WHAT YOU ARE ASKED TO DO:
Everything from the line that holds "You are a computer-use" through the end of the listing below must be retyped word for word, without any pictures.

DATASET CONTENT:
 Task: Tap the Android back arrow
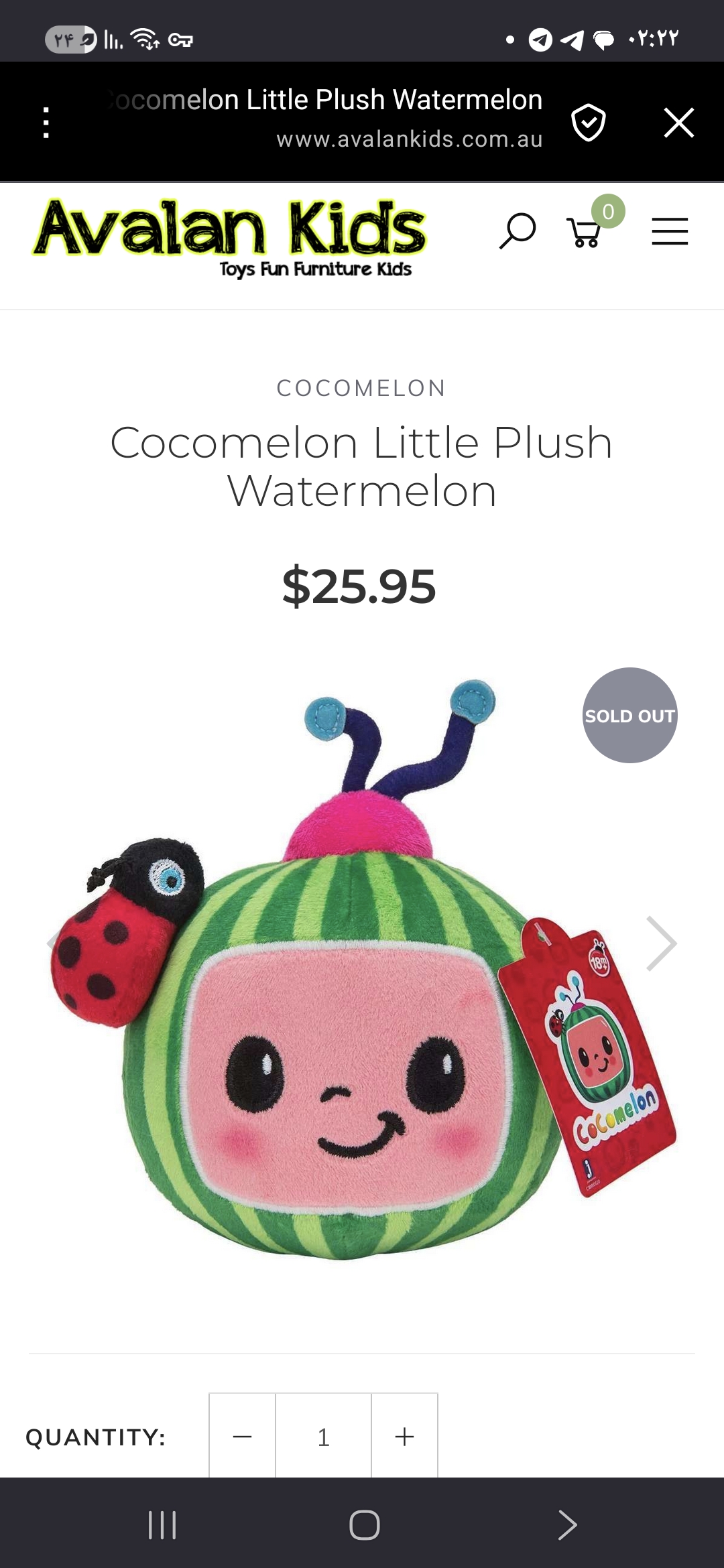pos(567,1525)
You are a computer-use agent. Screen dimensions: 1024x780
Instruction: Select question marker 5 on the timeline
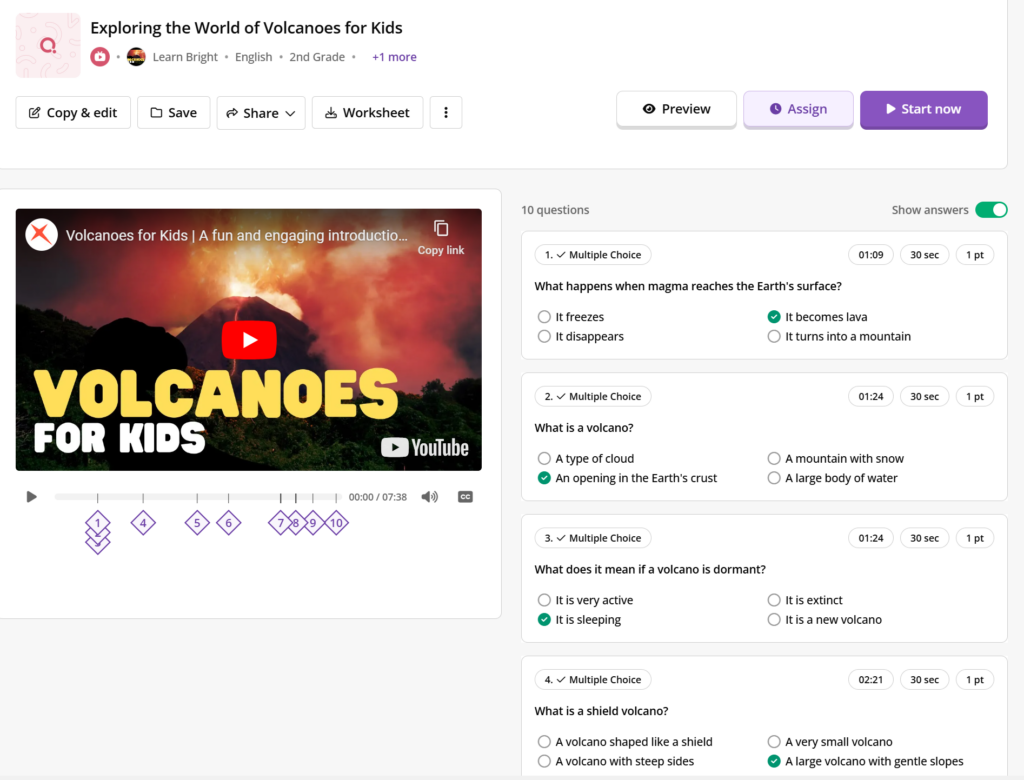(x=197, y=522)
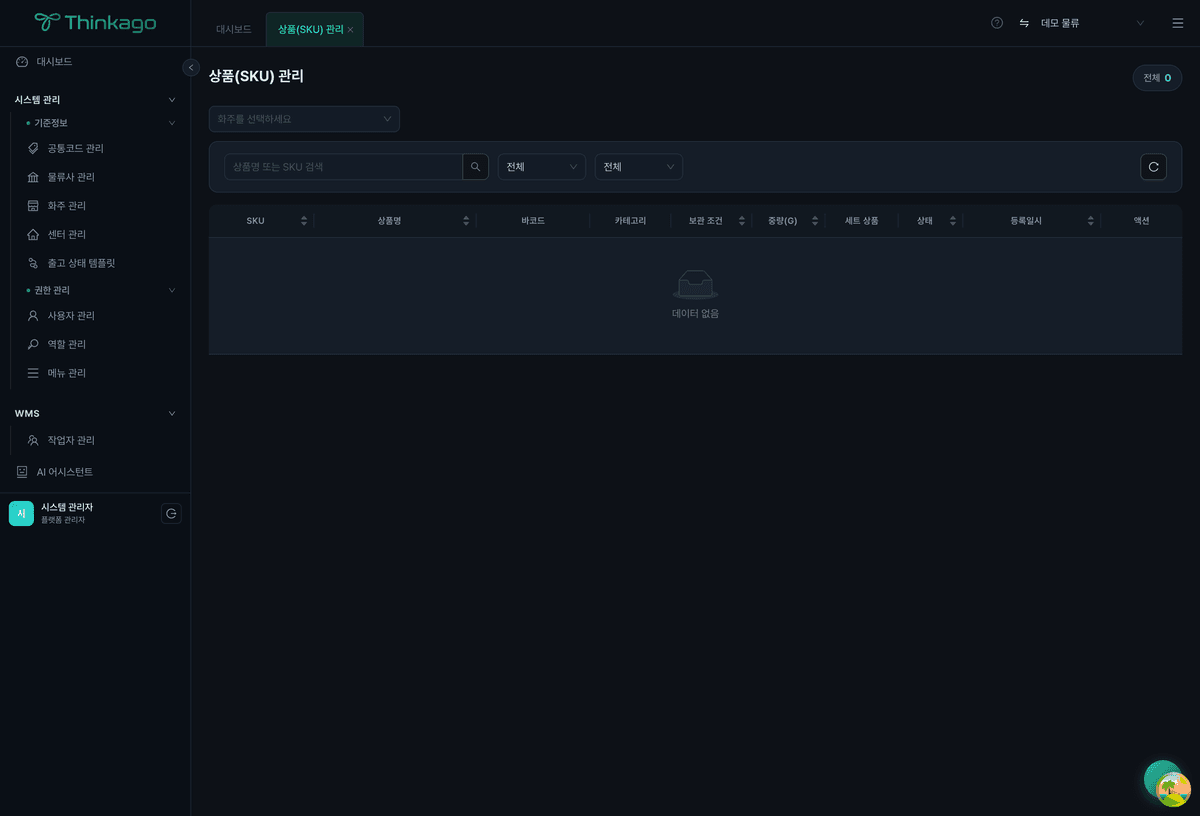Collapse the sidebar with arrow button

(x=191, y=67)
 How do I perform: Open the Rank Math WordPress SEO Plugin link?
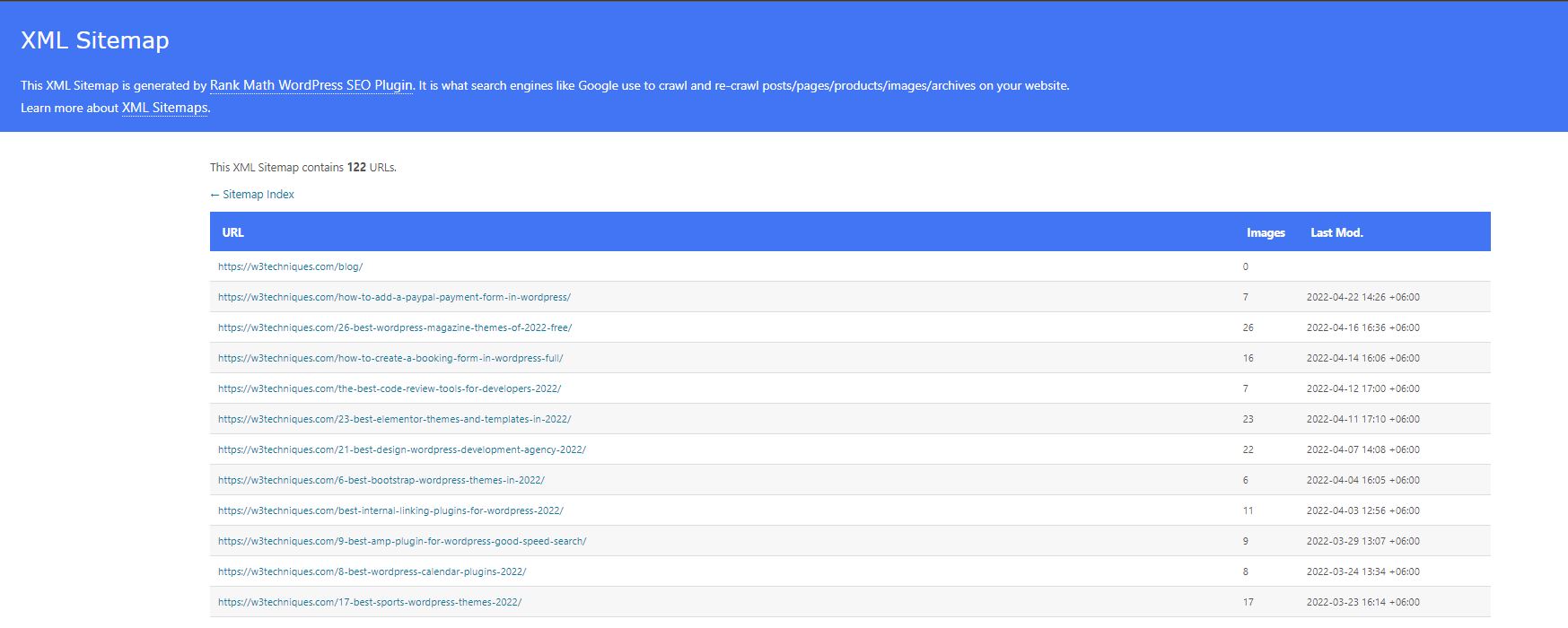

REPLY:
You are a computer-use agent. Screen dimensions: 1024x780
Instruction: Select question marker 5 on the timeline
(x=197, y=522)
Collapse the sidebar with arrow button

(x=191, y=67)
 How do I perform: Open the Rank Math WordPress SEO Plugin link?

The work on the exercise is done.